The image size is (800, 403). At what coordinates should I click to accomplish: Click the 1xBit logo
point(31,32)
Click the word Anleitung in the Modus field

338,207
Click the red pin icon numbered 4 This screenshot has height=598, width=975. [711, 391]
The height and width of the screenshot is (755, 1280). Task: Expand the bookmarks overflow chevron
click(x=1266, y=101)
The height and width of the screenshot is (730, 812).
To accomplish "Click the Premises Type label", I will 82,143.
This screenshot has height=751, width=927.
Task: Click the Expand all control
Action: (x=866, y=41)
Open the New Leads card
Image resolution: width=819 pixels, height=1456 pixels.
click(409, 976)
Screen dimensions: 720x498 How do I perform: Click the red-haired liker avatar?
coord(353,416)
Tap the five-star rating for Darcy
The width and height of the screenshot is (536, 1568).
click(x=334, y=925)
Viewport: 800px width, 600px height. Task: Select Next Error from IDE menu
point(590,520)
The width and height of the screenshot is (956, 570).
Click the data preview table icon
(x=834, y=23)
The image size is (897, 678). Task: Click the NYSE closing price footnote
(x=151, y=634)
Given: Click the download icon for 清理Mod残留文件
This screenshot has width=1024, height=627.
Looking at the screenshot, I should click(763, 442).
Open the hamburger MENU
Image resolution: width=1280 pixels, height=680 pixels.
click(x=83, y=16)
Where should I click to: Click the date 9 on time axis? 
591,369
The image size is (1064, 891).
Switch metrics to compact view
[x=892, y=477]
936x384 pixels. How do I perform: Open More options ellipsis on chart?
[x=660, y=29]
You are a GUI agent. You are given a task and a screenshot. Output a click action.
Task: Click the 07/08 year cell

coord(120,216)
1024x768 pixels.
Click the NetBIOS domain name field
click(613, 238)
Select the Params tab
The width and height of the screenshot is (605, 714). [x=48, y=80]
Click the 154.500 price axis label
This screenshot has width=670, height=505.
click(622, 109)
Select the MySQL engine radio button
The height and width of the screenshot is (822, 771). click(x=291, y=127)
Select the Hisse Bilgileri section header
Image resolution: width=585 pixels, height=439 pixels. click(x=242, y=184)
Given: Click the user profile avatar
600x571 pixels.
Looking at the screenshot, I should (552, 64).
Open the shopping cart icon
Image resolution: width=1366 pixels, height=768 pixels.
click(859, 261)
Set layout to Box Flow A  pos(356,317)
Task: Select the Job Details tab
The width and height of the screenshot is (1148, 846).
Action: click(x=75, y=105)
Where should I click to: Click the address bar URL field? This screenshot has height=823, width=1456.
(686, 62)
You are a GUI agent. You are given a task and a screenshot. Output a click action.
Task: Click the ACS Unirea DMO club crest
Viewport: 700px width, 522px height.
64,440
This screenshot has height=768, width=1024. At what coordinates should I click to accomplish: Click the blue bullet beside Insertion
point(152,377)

+---+

• WHAT IS EXPECTED: Using the same words as the original, repeat the records above.

• WRITTEN SOLUTION:
The image size is (800, 403). At what coordinates should I click to accomplish: Click the 1xBit logo
point(31,32)
Click the word Anleitung in the Modus field

338,207
Click the red pin icon numbered 4 This screenshot has height=598, width=975. [711, 391]
The height and width of the screenshot is (755, 1280). Task: Expand the bookmarks overflow chevron
click(x=1266, y=101)
The height and width of the screenshot is (730, 812).
To accomplish "Click the Premises Type label", I will 82,143.
This screenshot has height=751, width=927.
Task: Click the Expand all control
Action: (x=866, y=41)
Open the New Leads card
Image resolution: width=819 pixels, height=1456 pixels.
click(409, 976)
Screen dimensions: 720x498 How do I perform: Click the red-haired liker avatar?
coord(353,416)
Tap the five-star rating for Darcy
The width and height of the screenshot is (536, 1568).
click(x=334, y=925)
Viewport: 800px width, 600px height. Task: Select Next Error from IDE menu
point(590,520)
The width and height of the screenshot is (956, 570).
Click the data preview table icon
(x=834, y=23)
The image size is (897, 678). Task: Click the NYSE closing price footnote
(x=151, y=634)
Given: Click the download icon for 清理Mod残留文件
This screenshot has width=1024, height=627.
Looking at the screenshot, I should click(763, 442).
Open the hamburger MENU
Image resolution: width=1280 pixels, height=680 pixels.
click(x=83, y=16)
Where should I click to: Click the date 9 on time axis? 
591,369
The image size is (1064, 891).
Switch metrics to compact view
[x=892, y=477]
936x384 pixels. How do I perform: Open More options ellipsis on chart?
[x=660, y=29]
You are a GUI agent. You are given a task and a screenshot. Output a click action.
Task: Click the 07/08 year cell

coord(120,216)
1024x768 pixels.
Click the NetBIOS domain name field
click(613, 238)
Select the Params tab
The width and height of the screenshot is (605, 714). [x=48, y=80]
Click the 154.500 price axis label
This screenshot has width=670, height=505.
click(622, 109)
Select the MySQL engine radio button
The height and width of the screenshot is (822, 771). click(x=291, y=127)
Select the Hisse Bilgileri section header
Image resolution: width=585 pixels, height=439 pixels. click(x=242, y=184)
Given: Click the user profile avatar
600x571 pixels.
Looking at the screenshot, I should (552, 64).
Open the shopping cart icon
Image resolution: width=1366 pixels, height=768 pixels.
click(859, 261)
Set layout to Box Flow A  pos(356,317)
Task: Select the Job Details tab
The width and height of the screenshot is (1148, 846).
Action: click(x=75, y=105)
Where should I click to: Click the address bar URL field? This screenshot has height=823, width=1456.
(686, 62)
You are a GUI agent. You are given a task and a screenshot. Output a click action.
Task: Click the ACS Unirea DMO club crest
Viewport: 700px width, 522px height.
64,440
This screenshot has height=768, width=1024. At what coordinates should I click to accomplish: Click the blue bullet beside Insertion
point(152,377)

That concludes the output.